La situation est sans issue, vu que chaque pierre jetée à cette consœur faible
et obsédée vous fait taxer d’hypocrisie.
Ce sont d’autant plus de raisons
de s’arrêter sur cette brève de Gorafi au titre racoleur : Elle vend son
bébé malade pour acheter un iPhone 6.
Elle aurait pu nous échapper si elle n’avait pas été reprise en
couverture du magazine Stylist, n° 64 du 9 octobre 2014. Cela dit, ce précieux « témoignage »
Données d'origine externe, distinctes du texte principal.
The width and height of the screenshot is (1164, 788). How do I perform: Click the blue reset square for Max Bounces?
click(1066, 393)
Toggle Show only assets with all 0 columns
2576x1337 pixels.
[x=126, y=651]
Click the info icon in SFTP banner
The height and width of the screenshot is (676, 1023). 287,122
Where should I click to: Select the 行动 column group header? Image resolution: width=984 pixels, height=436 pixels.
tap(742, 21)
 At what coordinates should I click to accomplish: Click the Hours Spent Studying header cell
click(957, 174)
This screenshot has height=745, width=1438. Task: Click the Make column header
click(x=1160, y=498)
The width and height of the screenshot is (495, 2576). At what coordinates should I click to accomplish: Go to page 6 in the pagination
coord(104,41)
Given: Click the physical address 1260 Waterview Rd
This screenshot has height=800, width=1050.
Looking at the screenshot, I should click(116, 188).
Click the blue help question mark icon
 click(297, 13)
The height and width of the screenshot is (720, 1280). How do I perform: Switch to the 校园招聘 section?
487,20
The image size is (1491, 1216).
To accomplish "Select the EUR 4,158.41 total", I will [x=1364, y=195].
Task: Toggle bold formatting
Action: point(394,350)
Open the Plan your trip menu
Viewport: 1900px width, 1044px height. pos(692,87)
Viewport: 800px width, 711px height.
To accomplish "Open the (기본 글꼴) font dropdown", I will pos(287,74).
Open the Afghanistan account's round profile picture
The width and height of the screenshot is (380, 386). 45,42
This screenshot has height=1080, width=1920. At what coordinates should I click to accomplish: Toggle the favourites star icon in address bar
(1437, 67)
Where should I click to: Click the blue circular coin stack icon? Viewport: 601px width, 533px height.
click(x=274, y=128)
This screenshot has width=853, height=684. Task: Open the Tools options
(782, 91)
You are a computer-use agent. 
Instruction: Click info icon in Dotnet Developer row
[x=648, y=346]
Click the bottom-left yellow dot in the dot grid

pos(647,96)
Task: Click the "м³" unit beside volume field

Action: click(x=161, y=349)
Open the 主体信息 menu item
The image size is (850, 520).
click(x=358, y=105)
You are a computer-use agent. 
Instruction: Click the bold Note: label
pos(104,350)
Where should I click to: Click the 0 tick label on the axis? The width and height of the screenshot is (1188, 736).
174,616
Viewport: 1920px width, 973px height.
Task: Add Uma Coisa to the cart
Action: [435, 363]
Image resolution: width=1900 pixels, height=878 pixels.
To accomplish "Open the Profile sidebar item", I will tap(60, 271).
qui semble sorti tout droit d’une page de pub méritait largement d’être sauvée
de l’oubli :
« Quand j’ai vu la queue devant l’Apple Store, je me suis
dit : c’est une révolution. Il faut que je l’aie », a déclaré la
jeune mère de famille pour expliquer la vente, mardi, d’Oscar, son fils de 3
mois, sur Internet. « Je n’en pouvais plus de mon flip phone, j’ai dû
trouver une solution ». Malheureusement, Oscar étant atteint de psoriasis,
elle n’a pu en tirer le prix escompté et a dû se résoudre à acheter un Galaxy
[…].
![]() |
Stylist, n° 64 du 9 octobre 2014 |
Lorsque la fiction se charge d’imposer
une nouvelle réalité, pas facile de faire le tri entre un hoax et un fait
avéré. Comme l’a remarqué Déborah Malet dans l’article du même numéro du
Stylist consacré aux scoops parodiques, « l’idée est tellement géniale que
la véracité de l’info en elle-même semble superflue ». Des sites
satiriques sont là pour nous piéger de la même façon que L’origine du monde a
piégé les modérateurs de Facebook, c’est-à-dire, grâce au réalisme de leur
contenu.
*Cécile Cloulas, Ces marques qui nous gouvernent..., Ellipses, Paris, 2010, p. 67-70.